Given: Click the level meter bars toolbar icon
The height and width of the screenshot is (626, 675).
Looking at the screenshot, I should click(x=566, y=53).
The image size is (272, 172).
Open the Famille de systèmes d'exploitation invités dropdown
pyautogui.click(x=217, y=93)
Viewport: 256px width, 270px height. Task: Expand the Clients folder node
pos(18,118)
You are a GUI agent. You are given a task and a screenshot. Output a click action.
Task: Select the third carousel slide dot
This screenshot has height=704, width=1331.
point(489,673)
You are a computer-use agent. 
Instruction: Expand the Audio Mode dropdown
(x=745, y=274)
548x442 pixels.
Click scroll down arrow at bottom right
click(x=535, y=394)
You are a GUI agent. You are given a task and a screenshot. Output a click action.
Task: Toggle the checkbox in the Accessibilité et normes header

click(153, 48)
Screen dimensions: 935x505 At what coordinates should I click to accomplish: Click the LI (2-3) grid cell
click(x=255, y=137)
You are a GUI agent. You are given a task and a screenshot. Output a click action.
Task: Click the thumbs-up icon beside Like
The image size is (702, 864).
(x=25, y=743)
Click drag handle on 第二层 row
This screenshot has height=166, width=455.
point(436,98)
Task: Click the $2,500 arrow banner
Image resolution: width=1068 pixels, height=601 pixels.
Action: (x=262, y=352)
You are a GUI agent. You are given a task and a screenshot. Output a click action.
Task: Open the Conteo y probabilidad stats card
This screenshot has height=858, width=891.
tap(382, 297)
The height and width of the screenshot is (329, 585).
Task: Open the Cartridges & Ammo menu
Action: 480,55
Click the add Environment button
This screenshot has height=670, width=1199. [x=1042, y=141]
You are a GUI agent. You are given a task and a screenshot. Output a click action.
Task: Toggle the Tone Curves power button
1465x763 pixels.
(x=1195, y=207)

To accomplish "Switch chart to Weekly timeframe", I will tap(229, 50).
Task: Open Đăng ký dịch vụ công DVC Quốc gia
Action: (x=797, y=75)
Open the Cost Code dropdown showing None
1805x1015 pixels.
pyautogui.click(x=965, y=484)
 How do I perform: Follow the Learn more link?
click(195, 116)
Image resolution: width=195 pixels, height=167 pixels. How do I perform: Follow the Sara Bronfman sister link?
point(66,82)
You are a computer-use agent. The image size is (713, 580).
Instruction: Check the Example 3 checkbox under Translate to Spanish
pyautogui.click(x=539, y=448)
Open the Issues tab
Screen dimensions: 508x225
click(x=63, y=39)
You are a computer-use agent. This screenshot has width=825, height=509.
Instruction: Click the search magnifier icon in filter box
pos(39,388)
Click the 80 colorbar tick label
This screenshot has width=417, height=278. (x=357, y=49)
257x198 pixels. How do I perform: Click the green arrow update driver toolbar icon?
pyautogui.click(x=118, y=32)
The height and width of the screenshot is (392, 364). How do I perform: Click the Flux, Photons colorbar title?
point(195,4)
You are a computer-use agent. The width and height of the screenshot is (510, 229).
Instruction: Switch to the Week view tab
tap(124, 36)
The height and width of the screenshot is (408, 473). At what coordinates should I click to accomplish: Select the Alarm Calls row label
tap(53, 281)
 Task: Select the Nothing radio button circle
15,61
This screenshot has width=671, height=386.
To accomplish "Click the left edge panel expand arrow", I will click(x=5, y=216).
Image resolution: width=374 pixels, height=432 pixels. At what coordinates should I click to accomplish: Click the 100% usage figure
▬▬▬
WHAT TO DO: Show all lines from the data above in which the word "computer" appears.

RESULT OF THE TASK:
You are a computer-use agent. 
You are a computer-use agent. The image size is (713, 580).
You are a computer-use agent. This screenshot has width=825, height=509.
You are a computer-use agent. The width and height of the screenshot is (510, 229).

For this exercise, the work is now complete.